(Text passage):
= Beginning of Section =

Balloons.

I've recently developed a slight obsession with balloons. Basic party balloons from the dollar store. Quite possibly because of the image from two posts ago with the arms wrapped around that big balloon-like thing. But also, maybe, because at our cramped corner dollar store the party section is right at the door, so all of a sudden balloons are literally on my radar.

(They've actually been on my radar intermittently for years, in experimental sculptural/installation work that I failed to document. At the time, I wasn't really taking it seriously because "I don't do sculpture." I've been kicking myself pretty hard for the past month or two. Lesson learned.)

They've become this vehicle for working through ideas, at least in my head, showing up in two recent proposals/applications. The idea is that I'll use them as still lifes to draw from directly, and also as photography subjects to build a collection of images to paint from. Sort of like taking the Of Flesh and Fruit project all the way to fruition in paintings. But I'm still figuring out how to work with them adeptly in real life.

Right now they're getting pinned to the wall of the studio in joyously cancerous little clusters. They make me think a little of Ross Bleckner's early stuff (who, by the way, has been letting Art Blog Art Bloguse his Manhattan studio space for gallery shows while he's at his studio out in the Hamptons or wherever).

I've been doing some basic skill-building type drawing, just getting used to working from life again instead of just out of my head or from a flat image. What's coming out isn't exactly prodigious, but at least I feel like I'm getting somewhere.

I feel like there's something right around the corner as far as the work is concerned. I feel like I'm on the verge of finding something really fruitful, this thing that maybe I've been looking for all along. And then I get swallowed up momentarily by this worry over whether what I'm doing is worth doing at all. And then I realize that maybe this feeling, this being on the verge and wondering if it's actually there, maybe that's what this whole thing is about. Maybe I just need to get used to that feeling, because it's certainly the most purposeful and excited I've felt in the studio in quite a while.

Clippings

Things are moving along here in this New York adventure. Two months in, and it looks like I'll be joining the ranks of the employed day-jobbers. More details when they're set in stone.

Exhibition news should be coming soon, as well as a new print.

Until then, here are some of the lovely things that have been saturating my retinas lately...

Eliot Lee Hazel's work is astoundingly beautiful. Ethereal, ambiguous, but captivating. I especially like his Moby Ohno set, from which this first image comes.

= End of Section =

Stored data entries:
= Beginning of Section =

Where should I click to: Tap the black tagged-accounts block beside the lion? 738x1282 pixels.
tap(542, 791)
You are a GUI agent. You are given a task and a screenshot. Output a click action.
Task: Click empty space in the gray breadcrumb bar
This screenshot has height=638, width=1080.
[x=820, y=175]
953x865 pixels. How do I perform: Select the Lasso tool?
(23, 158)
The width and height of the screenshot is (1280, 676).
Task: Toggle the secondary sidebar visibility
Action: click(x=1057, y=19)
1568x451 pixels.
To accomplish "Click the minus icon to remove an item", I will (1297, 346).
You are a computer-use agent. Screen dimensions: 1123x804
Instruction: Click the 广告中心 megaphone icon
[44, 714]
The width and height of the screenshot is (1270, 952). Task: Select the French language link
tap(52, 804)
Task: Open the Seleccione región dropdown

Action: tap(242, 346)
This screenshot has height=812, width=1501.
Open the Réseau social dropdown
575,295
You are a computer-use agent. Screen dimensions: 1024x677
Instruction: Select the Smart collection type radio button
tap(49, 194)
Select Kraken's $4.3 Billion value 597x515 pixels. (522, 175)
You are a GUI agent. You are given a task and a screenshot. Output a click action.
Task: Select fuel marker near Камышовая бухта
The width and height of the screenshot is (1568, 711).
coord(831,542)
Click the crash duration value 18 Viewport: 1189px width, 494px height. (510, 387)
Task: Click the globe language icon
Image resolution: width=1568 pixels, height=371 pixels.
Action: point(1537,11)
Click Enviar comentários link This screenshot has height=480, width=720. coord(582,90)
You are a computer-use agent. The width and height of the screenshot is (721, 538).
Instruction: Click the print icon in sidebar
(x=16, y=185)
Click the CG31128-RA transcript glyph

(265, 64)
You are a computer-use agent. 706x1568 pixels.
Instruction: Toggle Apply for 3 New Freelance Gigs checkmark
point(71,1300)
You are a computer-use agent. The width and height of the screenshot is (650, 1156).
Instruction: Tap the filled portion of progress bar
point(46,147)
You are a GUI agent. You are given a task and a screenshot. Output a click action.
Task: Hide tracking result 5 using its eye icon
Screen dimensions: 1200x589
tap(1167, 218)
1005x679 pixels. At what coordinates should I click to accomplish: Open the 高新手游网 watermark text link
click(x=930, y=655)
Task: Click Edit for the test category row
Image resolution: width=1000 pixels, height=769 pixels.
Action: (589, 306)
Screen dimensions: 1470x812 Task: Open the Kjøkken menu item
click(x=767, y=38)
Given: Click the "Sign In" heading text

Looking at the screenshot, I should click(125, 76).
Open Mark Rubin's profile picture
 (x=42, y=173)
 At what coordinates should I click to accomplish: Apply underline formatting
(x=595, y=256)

= End of Section =

(Work task 1):
In the balloons blog post, where is the party section located in the cramped corner dollar store?
(Work task 2):
Please carry on with the balloons blog post, picking up after its last sentence.

(Response area 1):
Right at the door.

(Response area 2):
See this image in motion in the Moby Ohno video teaser here

See this image in motion in the Moby Ohno video teaser here

Also on the radar are three artists from the Columbia University 2001 MFA Thesis Exhibition:

Chris Jehly comes from the world of, or is at least strongly influenced by, street art. Dude knows what he's doing with line. Of course, the pieces he had in the MFA show aren't online anywhere (that I can find) which is a shame.

Brie Ruais is a sculptor working primarily in ceramic and plaster. And, sometimes, sticks. I don't like all of her work, but what I like, I like a lot.

Weighted by the Sunset, 2010Plaster, pigment, fabric

Weighted by the Sunset, 2010
Plaster, pigment, fabric

Undoing Persephone, 2011Plaster, fabric, steel, wood, found branch(included in MFA Thesis show)

Undoing Persephone, 2011
Plaster, fabric, steel, wood, found branch
(included in MFA Thesis show)

The third is Joseph Michael Lopez, a photographer working in a somewhat journalistic style, I suppose. I mean that in the sense that he shoots the world around him, people on the streets, etc., rather than setting up shoots or creating worlds. His shots still have that dreaminess to them, though. Apparently that's what does it for me in photography. His site is flash, which means I can't pull images. But go look at it anyway... The link above goes straight to my favorite shot of his.

And then, last but of course not least, is the Alexander McQueen show at the Metropolitan Museum of Art: "Savage Beauty."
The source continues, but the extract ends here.